You can also limit risk around voice ordering by setting a PIN that will ensure no purchases or payments are made without your explicit permission.

Figure 2: Voice Purchasing

In the case of the Google Home Mini, there is no way to switch between different wake words. The product current wakes via “Hey, Google” or “OK, Google,” which I find awkward to say. But, to have a little fun, I also found out that the device will awaken to “Hey, Boo-Boo” if you want to be different.

Confirm when your device is listening

Another concerning issue is that the wake word on the Amazon Echo can still be accidentally and randomly triggered from sounds and voices from many sources, which means anything I say after the wake word triggers the device and could get sent to the internet. In the privacy of my home, I want my comments and conversations to remain private.

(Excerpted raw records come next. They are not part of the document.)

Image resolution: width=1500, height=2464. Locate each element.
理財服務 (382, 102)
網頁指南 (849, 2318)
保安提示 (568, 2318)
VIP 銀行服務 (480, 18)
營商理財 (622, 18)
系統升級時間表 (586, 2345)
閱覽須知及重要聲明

In one recent example, an Amazon Echo recorded a conversation and sent it as a message to someone in the owner’s address book—an incident surely no one wants. Amazon took some action to prevent these types of accidents from occurring, but what can we do to reduce the risk of private information being accidentally recorded? The way I do this is to have the Amazon Echo alert me when the wake word is heard by emitting an audible tone that indicates it is in recording/processing mode.

Figure 3: Request Sound

This way, I know that the Amazon Echo is active and I can stop talking until it emits another audible tone indicating the recording/processing function has concluded.

With the Google Home Mini, I have noticed there have been fewer times the wake word has been accidentally triggered. This might be because the wake word “Hey” or “Go” must be combined with “Google.” Either way, the Google Home Mini also has a setting that enables an audible tone to indicate when recording/processing has been activated. This can be enabled on the device using the Google Home mobile app’s “Device Setting” under “Accessibility.

Figure 4: Google Home Accessibility

These small adjustments may not be the be all and end all for security, but they do help. Now I know that if someone attempts an attack against my device with the default wake word “Alexa,” it will not work. Also, when I hear that tone from my Amazon Echo Dot or Google Home Mini, I know to stop talking until it concludes with another audible tone. All it takes are just a couple of simple configuration changes to help you reduce a few areas of risk and leverage your technology with more comfort.